I stood for US alliance as well as our China partnership
Bob Carr, Director, Australia-China Relations Institute, University of Technology Sydney |
This article originally appeared in The Australian, September 24 2016.
Barack Obama was in trouble. The Assad regime had crossed a red line and flung barrel bombs with chemical weapons. Punishment was called for but congress wouldn’t back him. Nor would the British parliament. The Pope opposed retaliatory strikes.
It was September 2013 and, representing Australia at the G20 in St Petersburg, I had the honour of getting up and telling the US President he had Australia’s support. As I noted in my diary, I was cast in something of a traditional Australian role in backing our ally. This and at least six other examples of cordial support for the US were carefully censored from the account served up by the Australian Strategic Policy Institute’s right-wing executive director Peter Jennings to reporter Sharri Markson in a report on page 1 of The Australian yesterday (“Kurt chat that belled China cat”).
These two collaborators also censored from their article those occasions when I disagreed with the Chinese. In Beijing in May 2012, then foreign minister Yang Jiechi criticised the rotation of US marines in Darwin. I told him bluntly the US alliance was in Australia’s DNA, part of our history. It’s in the Department of Foreign Affairs and Trade record.
In mid-2012, Julia Gillard was proposing annual dialogues with Chinese leaders. The Chinese seemed to enjoy keeping us waiting for a response. I said we were relaxed. The Australian’s foreign editor Greg Sheridan wrote on August 23: “This is the right tone for Canberra with Beijing — positive, constructive but ultimately unruffled and unintimidated.” According to another diary entry, I was even ready to treat the relationship with “benign neglect”.
A balanced account would have quoted my diary entry of August 14, 2012, saying Australia’s pro-China lobby was “over-egging the pudding”. I also challenged a Paul Keating-Hugh White reference about “giving China strategic space”, asking myself, “What would this mean?”
By the way, when Sheridan reviewed my diary he was far more perceptive than Markson-Jennings: “Carr has a dialogue with himself, all the way through the book, about the proper balance of Australian policy between the US and China. He accepts the nearly universal Australian support for the US alliance. He accepts its contribution to Australian security. He believes in the future of the alliance, as well as its past.”
One year after the marines decision, the US had no appetite for another raft of strategic initiatives. It was Defence secretary Dennis Richardson, former DFAT secretary and ambassador to the US, who suggested the 2012 AUSMIN meeting in Perth could be described as “steady as she goes”. The Americans agreed. This was not a Carr frolic. It was the considered Australia-US position.

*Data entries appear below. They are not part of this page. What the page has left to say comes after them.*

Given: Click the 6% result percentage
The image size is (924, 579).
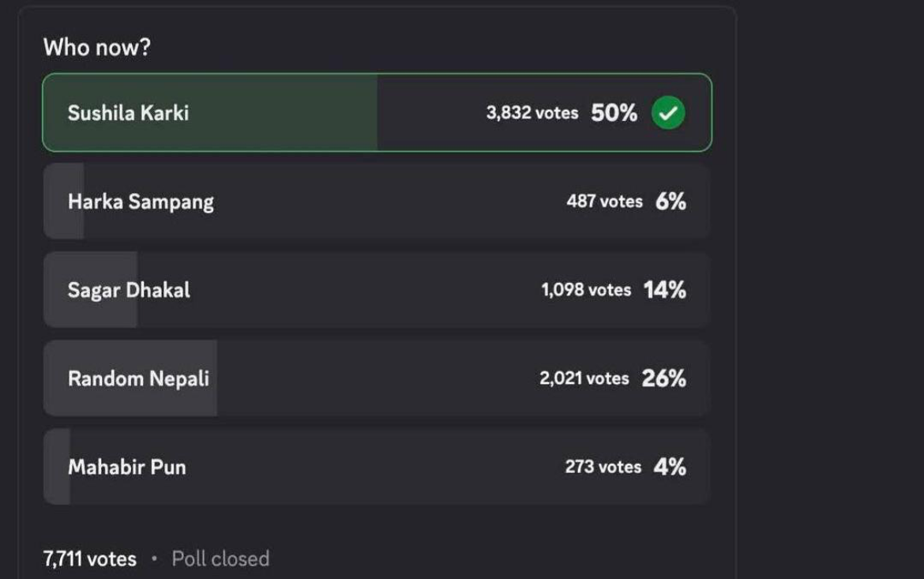Looking at the screenshot, I should coord(670,201).
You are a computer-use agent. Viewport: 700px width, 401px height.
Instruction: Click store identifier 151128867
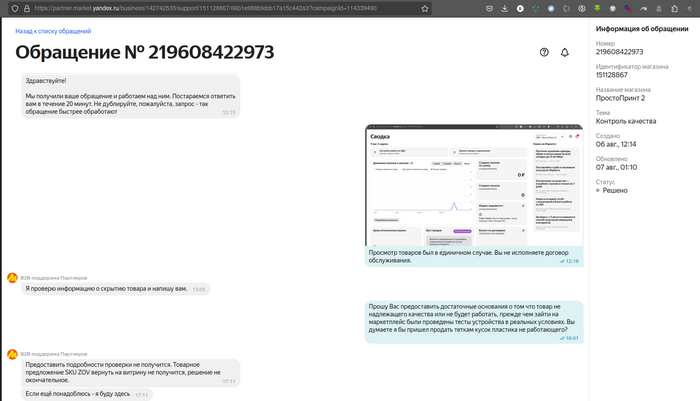pyautogui.click(x=615, y=73)
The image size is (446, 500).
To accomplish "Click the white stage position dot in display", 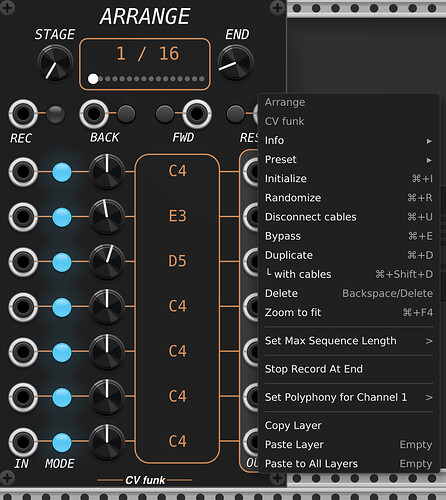I will (93, 79).

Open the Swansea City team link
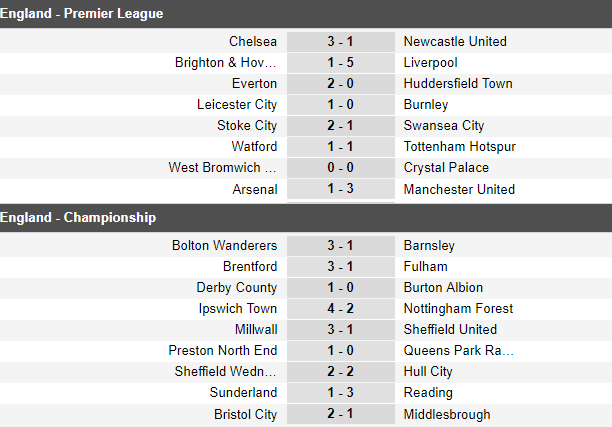click(x=444, y=126)

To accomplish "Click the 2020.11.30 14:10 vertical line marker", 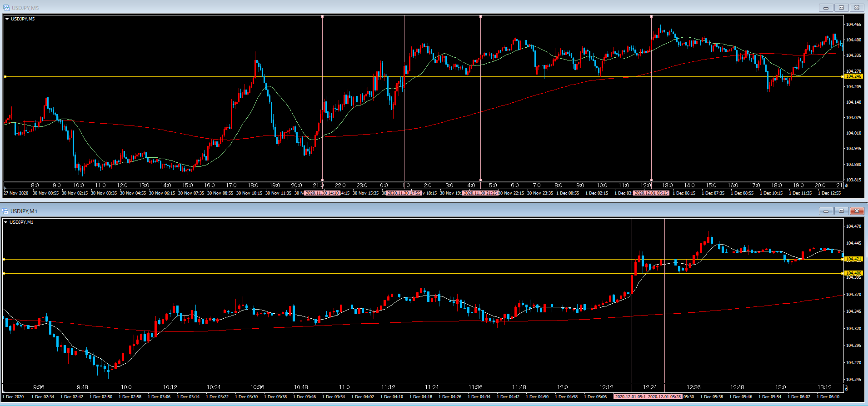I will (322, 193).
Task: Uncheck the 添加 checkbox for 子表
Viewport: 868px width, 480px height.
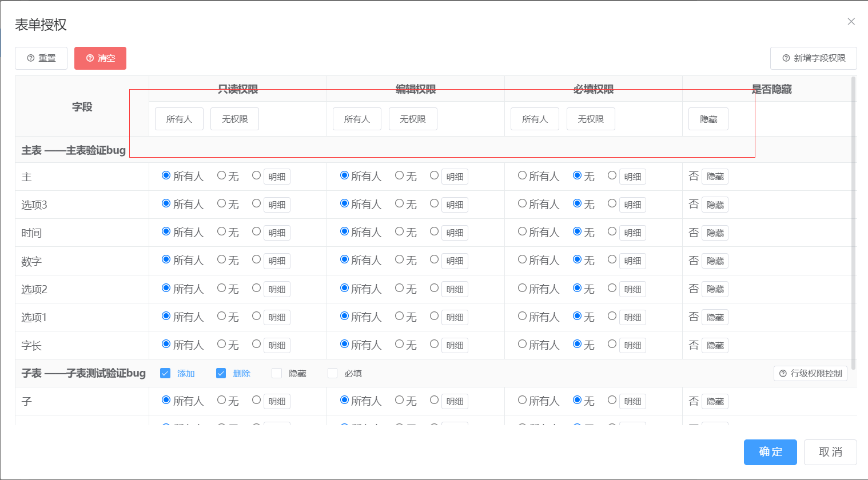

There was absolutely no occasion when Kurt Campbell, whom Hillary Clinton appointed as US assistant secretary of state, criticised Australia for working at relations with Beijing or anyone remarked on my links as NSW premier with the Chinese community. Those links were unremarkable, probably less intimate than those of more recent premiers. In any case, Chau Chak Wing is closer to John Howard than to me and is not — a big inaccuracy in the Markson-Jennings article — the donor who helped set up the Australia-China Relations Institute at the University of Technology Sydney.
Tony Abbott won a free trade agreement from the Chinese, deeply distressing Jennings. Abbott was asked by Obama to stay out of the new bank for Asia sponsored by China. Instead he joined. The right decision. Both Abbott and Malcolm Turnbull declined to dump diplomacy for patrols in the South China Sea. Right decision. But if I had done it …?
The Australia-China Relations Institute works at illuminating decisions like these. A voice for Beijing? Well, where does that leave Abbott and Turnbull? As recently as the last election, they listed the China FTA among their proudest achievements. They said controls would add to tensions.
Jennings’s ASPI receives whopping funding from US defence companies including Lockheed Martin, Northrop Grumman and Raytheon, and is unhappy with the Coalition’s China policy. Why has ASPI under Jennings taken on the job of trashing the relationship with China? He dashed out to blame the Chinese for the collapse of the census website. The Prime Minister said he was wrong.
From Kevin Rudd to Turnbull, governments have ignored his Cold War agenda without sacrificing Australian values. Three other foreign ministers and I have worked at both the US alliance and the partnership with China. It’s called diplomacy.
Author
Bob Carr, former NSW premier and Australian foreign minister, is Director of the Australia-China Relations Institute at the University of Technology Sydney.